Tapi tak semua orang setenang Tini. Menurut sumber Tempo di bagian analisis sebuah bank swasta nasional, jauh-jauh hari telah terjadi pergerakan investasi. Banyak nasabah yang punya saldo di atas Rp 100 juta di sebuah bank memecah rekening mereka ke bank lain. Sebab, jika seseorang punya beberapa rekening di satu bank, yang dijamin hanya satu rekening.
Ada juga yang melarikan dana ke bank asing di Indonesia, atau malah ke bank di luar negeri. ”Bahkan ada yang mengalihkan sampai Rp 3 miliar untuk bermain valas,” kata sumber tadi. Aksi memecah-pindah rekening ke bank atau bentuk investasi lain memang telah diprediksi. Menurut kajian Bank Indonesia dalam Indeks Kepercayaan Perbankan 2005, penurunan batas jaminan mengakibatkan sebagian nasabah korporasi dan rumah tangga (individu) akan lebih berhati-hati dalam memilih bank.
Nasabah individu juga memecah simpanan mereka ke dalam beberapa rekening atau mengalihkannya ke jenis investasi lain, seperti obligasi dan reksadana. ”Secara nasional, kami perkirakan jumlah rekening akan bertambah, tapi nominalnya relatif tetap,” kata Kepala Eksekutif Lembaga Penjaminan Simpanan Krisna Wijaya. Walau tidak sereaktif nasabah individu, aksi alih jalur investasi juga dilakukan nasabah korporasi. Tahun ini, Dana Pensiun Pertamina hanya menempatkan 30 persen dari Rp 5 triliun lebih uangnya di deposito, atau turun 5 persen dari tahun lalu.
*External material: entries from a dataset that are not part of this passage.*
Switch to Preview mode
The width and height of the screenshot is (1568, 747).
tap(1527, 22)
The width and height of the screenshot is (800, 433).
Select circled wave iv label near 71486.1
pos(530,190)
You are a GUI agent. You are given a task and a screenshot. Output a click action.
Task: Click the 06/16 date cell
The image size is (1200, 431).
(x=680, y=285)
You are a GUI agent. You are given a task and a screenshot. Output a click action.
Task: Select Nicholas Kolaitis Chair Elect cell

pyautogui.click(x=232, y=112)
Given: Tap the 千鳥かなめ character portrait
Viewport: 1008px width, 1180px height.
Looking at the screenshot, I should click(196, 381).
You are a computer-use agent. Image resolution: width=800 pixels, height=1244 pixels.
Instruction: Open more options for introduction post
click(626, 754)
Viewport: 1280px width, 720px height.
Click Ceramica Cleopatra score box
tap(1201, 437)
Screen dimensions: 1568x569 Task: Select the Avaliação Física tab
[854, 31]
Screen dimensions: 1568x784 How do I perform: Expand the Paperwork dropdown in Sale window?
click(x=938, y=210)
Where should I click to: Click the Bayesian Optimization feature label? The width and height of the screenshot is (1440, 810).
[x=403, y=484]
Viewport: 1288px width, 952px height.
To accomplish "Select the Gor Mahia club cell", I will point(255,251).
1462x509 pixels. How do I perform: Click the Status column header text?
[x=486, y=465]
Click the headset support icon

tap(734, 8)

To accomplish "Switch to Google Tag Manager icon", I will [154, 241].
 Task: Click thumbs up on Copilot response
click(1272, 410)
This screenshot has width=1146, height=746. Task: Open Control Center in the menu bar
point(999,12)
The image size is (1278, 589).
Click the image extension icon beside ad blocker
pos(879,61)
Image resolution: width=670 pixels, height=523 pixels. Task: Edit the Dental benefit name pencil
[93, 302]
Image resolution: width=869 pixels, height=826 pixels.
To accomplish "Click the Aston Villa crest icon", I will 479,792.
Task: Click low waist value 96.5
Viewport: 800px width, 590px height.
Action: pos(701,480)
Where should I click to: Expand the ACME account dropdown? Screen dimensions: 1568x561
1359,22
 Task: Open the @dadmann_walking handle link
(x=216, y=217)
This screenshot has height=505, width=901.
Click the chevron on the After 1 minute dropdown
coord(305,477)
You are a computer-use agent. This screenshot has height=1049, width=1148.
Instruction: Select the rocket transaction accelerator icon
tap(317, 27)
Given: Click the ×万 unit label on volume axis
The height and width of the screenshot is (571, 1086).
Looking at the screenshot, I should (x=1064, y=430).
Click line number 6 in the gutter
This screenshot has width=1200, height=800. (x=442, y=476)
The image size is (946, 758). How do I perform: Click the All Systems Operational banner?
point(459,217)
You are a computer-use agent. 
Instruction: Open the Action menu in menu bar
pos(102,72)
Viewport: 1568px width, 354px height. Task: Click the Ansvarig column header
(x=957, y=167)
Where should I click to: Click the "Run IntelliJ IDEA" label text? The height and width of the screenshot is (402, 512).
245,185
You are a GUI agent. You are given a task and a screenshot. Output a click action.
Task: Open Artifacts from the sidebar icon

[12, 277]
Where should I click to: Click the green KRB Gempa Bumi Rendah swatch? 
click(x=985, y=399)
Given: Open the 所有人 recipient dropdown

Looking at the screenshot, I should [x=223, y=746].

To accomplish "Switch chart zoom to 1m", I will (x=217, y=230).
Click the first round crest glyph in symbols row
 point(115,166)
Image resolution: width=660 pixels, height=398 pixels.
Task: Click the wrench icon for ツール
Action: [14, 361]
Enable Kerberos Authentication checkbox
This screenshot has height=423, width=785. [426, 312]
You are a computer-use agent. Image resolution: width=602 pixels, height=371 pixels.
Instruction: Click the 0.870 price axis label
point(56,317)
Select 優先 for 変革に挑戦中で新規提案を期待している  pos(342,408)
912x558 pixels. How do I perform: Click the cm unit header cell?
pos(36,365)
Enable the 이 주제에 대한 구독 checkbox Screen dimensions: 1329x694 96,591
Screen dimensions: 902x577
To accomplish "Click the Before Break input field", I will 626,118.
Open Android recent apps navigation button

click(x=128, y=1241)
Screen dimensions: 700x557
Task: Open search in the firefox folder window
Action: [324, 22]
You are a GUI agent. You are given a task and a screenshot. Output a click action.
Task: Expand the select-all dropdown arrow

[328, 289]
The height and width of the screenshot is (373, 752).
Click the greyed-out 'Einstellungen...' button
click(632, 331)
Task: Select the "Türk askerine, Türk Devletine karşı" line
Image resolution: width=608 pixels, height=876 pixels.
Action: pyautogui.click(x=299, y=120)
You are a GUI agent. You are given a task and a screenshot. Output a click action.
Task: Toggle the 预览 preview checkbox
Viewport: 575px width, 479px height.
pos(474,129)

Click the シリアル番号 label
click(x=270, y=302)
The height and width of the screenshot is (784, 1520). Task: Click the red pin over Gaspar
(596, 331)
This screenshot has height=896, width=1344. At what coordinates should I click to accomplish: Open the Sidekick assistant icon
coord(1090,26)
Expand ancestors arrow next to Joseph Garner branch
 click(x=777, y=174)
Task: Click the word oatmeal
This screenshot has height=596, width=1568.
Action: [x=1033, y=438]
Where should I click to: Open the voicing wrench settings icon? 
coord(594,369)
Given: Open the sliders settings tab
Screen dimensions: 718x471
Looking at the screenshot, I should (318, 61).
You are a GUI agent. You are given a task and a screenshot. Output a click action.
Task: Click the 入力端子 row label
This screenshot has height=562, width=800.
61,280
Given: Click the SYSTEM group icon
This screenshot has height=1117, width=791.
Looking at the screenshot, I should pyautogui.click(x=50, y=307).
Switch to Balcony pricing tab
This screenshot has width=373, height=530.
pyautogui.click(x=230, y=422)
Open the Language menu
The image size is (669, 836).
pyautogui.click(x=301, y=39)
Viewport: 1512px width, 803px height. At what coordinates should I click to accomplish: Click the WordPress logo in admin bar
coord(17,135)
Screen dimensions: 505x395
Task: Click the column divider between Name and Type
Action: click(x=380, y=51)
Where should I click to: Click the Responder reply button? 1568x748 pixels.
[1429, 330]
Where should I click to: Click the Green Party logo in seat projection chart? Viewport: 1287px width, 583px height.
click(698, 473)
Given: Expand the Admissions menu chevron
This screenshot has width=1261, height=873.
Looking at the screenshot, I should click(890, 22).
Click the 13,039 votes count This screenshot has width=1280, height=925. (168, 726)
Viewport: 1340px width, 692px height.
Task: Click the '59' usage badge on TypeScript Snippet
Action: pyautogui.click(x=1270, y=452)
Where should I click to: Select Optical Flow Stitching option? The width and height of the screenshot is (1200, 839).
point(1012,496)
Menurut Presiden Direktur Dana Pensiun Pertamina Saebani Hardjono, 70 persen dari total dana pensiun dipecah untuk membeli saham (15 persen), Surat Utang Negara atau obligasi (50 persen), dan penyertaan langsung (5 persen).
”Strategi besar kita mengurangi persentase di bank karena return-nya relatif lebih rendah,” kata Saebani. ”Jadi bukan hanya karena berkurangnya ja-minan.” Lain halnya Asosiasi Asuransi Umum Indonesia. Ketuanya, Frans Y. Sahusilawane, mengatakan, dari total dana, 80 persen masih mendekam di deposito. Yang menggembirakan, penurunan jumlah jaminan tampaknya tidak membuat bank-bank guncang karena para nasabah menarik dan memindahkan dana.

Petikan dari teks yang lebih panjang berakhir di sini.